By Otto A. Friedrich

In an outstanding performance last evening in Sanders Theatre, the Harvard Glee Club and the Radcliffe Choral, directed by G. Wallace Woodworth, roused a rather stodgy audience out of its lethargy by the sheer brilliance of several of the compositions, which ranged from Weelkes and Allegri to Holst and Harvard's Archibald T. Davison.

"Doc" Davison's anthem, "O Gladsome Light," was written in memory of Gustav Holst, who died last year, and was a personal friend of Dr. Davison, and through him, of the Harvard Glee Club. Somewhat reminiscent of Holst in its harmonic treatment, this anthem, sung by the Glee Club alone, built up an intensity of feeling which blazed out into a magnificent climax in the last verse.
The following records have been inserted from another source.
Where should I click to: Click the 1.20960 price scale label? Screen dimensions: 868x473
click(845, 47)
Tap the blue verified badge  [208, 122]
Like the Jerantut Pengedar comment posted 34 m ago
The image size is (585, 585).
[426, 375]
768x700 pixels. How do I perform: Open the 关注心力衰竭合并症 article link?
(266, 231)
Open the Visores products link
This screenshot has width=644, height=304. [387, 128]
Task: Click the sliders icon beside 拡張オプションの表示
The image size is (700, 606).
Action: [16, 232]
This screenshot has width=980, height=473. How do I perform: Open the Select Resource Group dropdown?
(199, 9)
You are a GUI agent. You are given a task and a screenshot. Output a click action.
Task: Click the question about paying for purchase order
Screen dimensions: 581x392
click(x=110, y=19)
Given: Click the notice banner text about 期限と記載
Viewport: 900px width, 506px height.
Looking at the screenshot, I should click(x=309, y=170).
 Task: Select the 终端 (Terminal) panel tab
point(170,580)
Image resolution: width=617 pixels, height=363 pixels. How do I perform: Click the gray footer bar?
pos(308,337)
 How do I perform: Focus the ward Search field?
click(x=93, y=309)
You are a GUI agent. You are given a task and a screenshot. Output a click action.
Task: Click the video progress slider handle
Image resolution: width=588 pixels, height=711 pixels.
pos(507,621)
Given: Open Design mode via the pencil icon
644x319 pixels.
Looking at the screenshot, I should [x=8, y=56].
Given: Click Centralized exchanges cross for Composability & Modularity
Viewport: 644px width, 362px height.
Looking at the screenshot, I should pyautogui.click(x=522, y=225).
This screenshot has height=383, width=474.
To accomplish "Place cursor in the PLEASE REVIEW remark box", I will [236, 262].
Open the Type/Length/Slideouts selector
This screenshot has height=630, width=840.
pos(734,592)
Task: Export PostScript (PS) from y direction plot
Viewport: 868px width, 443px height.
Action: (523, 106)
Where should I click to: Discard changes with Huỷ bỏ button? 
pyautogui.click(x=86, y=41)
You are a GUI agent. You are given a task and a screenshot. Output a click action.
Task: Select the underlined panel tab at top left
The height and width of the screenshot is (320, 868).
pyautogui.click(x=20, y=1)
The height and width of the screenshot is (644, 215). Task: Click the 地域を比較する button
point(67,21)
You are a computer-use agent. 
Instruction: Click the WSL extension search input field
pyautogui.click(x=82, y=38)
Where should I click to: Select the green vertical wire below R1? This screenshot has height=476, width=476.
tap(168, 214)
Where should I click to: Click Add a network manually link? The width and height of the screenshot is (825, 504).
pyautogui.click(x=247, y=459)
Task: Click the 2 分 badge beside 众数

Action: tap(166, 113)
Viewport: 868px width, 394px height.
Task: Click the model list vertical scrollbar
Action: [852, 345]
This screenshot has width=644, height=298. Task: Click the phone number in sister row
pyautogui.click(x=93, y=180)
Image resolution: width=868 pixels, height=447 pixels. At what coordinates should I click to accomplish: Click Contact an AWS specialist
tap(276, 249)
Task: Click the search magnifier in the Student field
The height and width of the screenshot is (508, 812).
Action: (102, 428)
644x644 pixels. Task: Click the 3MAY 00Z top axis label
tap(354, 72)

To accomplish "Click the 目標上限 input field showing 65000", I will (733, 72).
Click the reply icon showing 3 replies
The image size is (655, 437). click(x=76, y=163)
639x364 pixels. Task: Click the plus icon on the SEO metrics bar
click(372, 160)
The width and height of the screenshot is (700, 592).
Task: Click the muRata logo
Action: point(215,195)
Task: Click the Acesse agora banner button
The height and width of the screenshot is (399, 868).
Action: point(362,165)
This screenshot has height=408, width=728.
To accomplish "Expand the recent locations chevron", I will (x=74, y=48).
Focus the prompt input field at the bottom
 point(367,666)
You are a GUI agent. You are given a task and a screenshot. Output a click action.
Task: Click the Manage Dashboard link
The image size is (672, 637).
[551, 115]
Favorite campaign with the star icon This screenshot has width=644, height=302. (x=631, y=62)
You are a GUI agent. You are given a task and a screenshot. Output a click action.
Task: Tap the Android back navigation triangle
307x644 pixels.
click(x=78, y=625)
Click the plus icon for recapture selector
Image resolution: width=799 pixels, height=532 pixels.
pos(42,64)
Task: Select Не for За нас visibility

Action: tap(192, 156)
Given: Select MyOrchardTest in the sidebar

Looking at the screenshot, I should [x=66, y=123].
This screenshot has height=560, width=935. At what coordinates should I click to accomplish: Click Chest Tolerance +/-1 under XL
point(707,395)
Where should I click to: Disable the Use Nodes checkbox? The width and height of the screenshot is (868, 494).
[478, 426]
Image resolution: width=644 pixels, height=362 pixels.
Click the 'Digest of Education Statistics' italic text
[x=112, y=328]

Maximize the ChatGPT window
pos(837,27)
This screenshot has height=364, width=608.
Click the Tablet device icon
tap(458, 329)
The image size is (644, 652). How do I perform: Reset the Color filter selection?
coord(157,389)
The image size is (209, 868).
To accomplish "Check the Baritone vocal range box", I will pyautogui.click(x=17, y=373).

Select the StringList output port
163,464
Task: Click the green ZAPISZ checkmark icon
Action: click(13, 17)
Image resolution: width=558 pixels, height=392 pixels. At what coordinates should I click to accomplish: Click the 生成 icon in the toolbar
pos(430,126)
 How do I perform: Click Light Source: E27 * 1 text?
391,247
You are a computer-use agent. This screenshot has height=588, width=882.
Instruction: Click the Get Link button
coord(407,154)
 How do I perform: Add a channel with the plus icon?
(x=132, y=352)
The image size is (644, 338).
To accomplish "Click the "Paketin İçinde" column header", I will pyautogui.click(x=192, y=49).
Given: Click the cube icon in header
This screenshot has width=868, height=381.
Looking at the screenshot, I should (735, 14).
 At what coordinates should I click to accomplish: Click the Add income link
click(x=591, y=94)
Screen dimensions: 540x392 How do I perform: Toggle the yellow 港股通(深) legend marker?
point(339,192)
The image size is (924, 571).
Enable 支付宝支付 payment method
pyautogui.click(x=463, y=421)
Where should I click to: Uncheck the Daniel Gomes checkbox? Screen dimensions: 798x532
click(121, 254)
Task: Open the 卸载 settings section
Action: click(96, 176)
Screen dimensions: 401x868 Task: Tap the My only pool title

Matching this piece was Walt Whitman's "Dirge for two Veterans" set to music by Holst, conducted by "Doc" with lightness and precision which it is his gift to draw from his singers without any sacrifice of emotional force.

The Radcliffe Choral Society's singing of the delightfully naive, yet technically intricate madrigal, "The Nightingale," of Weelkes, and in the "Arkansas Traveler," more than made up for a rather drab and mechanical interpretation of a Gluck chorus from "Orpheus."

If anyone carps at details, such as too covered a tone and often an exaggerated clipping of the syllables--faults that are begotten of over-emphasis on correct principles of chorus singing--the objector must be reminded that it is no small virtue to turn out so fine a performance of pieces as different as Allegri's "Misere" and the coronation scene chorus from Moussorgsky's "Boris Godounov."